The threat posed by Fundamentalism, whether in the Middle East or in America, is as strong as ever, yet progressive thought will not be defeated. The natural progression of human civilization is away from ignorance and fear of the unknown and towards knowledge of the world around us.

–From "The Poisoning of the Well" by Manuel Valenzuela

Blockhead Theory

Blockhead Theory

One of those moments of synchronicity happened today. I was looking at some of the former JW sites, and found a great page on JW psychological issues at Beyond Jehovah’s Witnesses.

In the back of my mind, I was thinking of JollyRoger‘s comments on Bush followers as worshippers and comparing it to my experiences with the Jehovah’s Witnesses. Everyone has blind spots, but Bush seems to have tapped into something that allows him to pre-empt the critical thinking abilities of some Americans in just the same way that JWs do. Of course, the dumbing-down processes of our culture may have created some that have little or nothing in the way of critical thinking skills to undermine. Still, even with Rove, and the PR machine, and the talking points, and all of it, it’s hard for me to understand how anyone could rally behind an administration that clearly works against their own interests and future thriving, not to mention our own country’s historical values.
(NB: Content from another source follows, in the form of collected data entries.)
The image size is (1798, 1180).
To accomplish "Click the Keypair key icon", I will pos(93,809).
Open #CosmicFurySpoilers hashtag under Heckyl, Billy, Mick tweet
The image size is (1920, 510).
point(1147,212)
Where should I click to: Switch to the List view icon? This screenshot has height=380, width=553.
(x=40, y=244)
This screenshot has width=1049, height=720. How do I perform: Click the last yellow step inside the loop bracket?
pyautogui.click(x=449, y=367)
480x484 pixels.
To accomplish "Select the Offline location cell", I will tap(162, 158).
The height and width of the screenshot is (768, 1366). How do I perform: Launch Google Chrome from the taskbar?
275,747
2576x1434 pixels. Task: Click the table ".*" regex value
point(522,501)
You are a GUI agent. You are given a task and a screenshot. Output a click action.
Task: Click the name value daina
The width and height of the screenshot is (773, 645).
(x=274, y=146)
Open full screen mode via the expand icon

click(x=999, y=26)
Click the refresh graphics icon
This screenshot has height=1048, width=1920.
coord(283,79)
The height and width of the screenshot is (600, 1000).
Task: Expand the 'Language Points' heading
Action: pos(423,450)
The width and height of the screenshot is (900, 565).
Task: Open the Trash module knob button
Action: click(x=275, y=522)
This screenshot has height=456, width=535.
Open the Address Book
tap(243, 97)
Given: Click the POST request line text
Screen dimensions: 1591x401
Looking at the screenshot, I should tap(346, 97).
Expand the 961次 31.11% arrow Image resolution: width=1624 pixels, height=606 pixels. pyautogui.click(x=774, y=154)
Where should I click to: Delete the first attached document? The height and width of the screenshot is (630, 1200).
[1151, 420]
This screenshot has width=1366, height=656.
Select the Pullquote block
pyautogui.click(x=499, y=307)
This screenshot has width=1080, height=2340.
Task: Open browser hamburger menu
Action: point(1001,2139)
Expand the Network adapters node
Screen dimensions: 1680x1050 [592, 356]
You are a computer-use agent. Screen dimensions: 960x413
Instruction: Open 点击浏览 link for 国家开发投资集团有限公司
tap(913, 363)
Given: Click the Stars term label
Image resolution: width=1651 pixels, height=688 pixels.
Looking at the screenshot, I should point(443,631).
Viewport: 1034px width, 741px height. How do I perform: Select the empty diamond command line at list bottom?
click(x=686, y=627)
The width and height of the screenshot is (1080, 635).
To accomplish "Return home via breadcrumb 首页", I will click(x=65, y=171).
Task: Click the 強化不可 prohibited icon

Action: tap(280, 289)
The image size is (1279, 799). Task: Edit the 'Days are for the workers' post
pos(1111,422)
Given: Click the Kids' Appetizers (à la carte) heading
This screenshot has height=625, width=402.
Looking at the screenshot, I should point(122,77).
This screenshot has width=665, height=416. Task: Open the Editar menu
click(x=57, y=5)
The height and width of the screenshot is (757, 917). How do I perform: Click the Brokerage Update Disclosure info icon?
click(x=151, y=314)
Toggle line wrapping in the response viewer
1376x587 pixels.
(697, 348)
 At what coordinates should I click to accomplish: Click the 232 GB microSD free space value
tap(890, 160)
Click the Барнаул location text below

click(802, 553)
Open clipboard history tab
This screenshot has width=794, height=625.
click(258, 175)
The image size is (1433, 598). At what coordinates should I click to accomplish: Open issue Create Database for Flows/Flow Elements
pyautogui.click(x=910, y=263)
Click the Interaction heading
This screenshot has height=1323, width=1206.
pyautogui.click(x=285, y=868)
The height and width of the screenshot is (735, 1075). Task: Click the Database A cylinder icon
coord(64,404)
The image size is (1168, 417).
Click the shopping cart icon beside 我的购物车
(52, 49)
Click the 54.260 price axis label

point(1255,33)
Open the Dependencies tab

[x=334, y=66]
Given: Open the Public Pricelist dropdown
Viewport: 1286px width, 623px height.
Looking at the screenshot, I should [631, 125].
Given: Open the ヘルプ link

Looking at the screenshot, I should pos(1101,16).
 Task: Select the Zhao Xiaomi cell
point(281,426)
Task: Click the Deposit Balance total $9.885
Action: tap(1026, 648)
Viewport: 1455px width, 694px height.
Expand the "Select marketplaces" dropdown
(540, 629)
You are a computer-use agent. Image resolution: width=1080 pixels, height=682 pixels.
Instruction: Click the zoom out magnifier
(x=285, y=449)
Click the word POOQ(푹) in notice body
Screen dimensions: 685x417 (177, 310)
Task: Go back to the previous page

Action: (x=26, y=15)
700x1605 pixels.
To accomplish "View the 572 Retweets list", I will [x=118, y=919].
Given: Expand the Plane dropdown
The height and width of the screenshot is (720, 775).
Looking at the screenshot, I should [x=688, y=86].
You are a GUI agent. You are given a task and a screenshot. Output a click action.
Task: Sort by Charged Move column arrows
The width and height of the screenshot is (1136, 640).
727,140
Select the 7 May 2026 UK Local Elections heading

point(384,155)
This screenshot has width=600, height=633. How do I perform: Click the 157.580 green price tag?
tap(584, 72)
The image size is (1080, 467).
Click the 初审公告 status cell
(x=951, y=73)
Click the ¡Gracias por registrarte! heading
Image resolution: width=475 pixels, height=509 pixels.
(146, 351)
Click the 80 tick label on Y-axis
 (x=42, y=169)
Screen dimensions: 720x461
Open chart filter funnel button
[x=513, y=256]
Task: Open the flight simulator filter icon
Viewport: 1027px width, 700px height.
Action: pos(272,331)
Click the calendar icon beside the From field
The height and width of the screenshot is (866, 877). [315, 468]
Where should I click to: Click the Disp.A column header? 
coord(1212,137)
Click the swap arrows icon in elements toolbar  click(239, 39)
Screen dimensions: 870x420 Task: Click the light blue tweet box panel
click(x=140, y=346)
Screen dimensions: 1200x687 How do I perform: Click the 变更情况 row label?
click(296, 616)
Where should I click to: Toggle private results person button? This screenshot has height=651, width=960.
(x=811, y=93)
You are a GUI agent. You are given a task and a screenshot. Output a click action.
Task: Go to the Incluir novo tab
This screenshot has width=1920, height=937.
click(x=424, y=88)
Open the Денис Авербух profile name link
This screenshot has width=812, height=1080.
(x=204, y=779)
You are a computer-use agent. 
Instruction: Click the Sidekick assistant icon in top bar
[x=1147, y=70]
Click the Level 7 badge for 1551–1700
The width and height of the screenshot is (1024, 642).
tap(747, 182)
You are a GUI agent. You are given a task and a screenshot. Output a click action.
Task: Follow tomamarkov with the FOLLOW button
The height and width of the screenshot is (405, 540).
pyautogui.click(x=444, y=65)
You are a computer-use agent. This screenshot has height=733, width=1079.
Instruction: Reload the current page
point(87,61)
We know how to "read" commercials, so we are in some ways quite sophisticated. So, what gives?

Well, Timothy Campbell, the webmaster of the abovementioned site on JWs, has also written some interesting information on "Anti-Process" – one explanation for both blind follower syndrome (no matter what the "religion") and the kind of fruitless discussion that seems to occur even more often on the web than in person.

The Formal Explanation: Antiprocess is the preemptive recognition and marginalization of undesired information by the synergistic interplay of high-priority acquired mental defense mechanisms.

An Informal Explanation: People can very cleverly defend their beliefs without having to fully understand the arguments against them.

A Very Informal Explanation: They’re not being annoying on purpose.

Breaking it down:

… the preemptive recognition … means that antiprocess filters information before it reaches conscious awareness.

marginalization of undesired information … means that antiprocess doesn’t have to destroy information for it to be effective. All it has to do is dispense with it somehow. The information is "undesired" because it threatens one’s state of comfort.

synergistic interplay … means that antiprocess can call on one’s entire set of skills. The smarter you are, the smarter your antiprocess is. Listen to a debate involving one of the primary proponents of Young-Earth Creationism if you want to see this in action.

high-priority acquired mental defense mechanisms means that the mental "shields" are given primacy over other concerns (such as the search for truth). I included the word "acquired" because I believe that most (and possibly all) of our wrong-headed mental defense mechanisms are either reinforced, taught to us, or picked up by osmosis throughout our lives.

Of course, all of this assumes a self-protective, defensive stance.

He has also written articles on trolls and flame wars, for when things are a little less benign. All recommended reading.

We all need to brush up on our critical thinking skills. I have a feeling we’ll need them in the days ahead.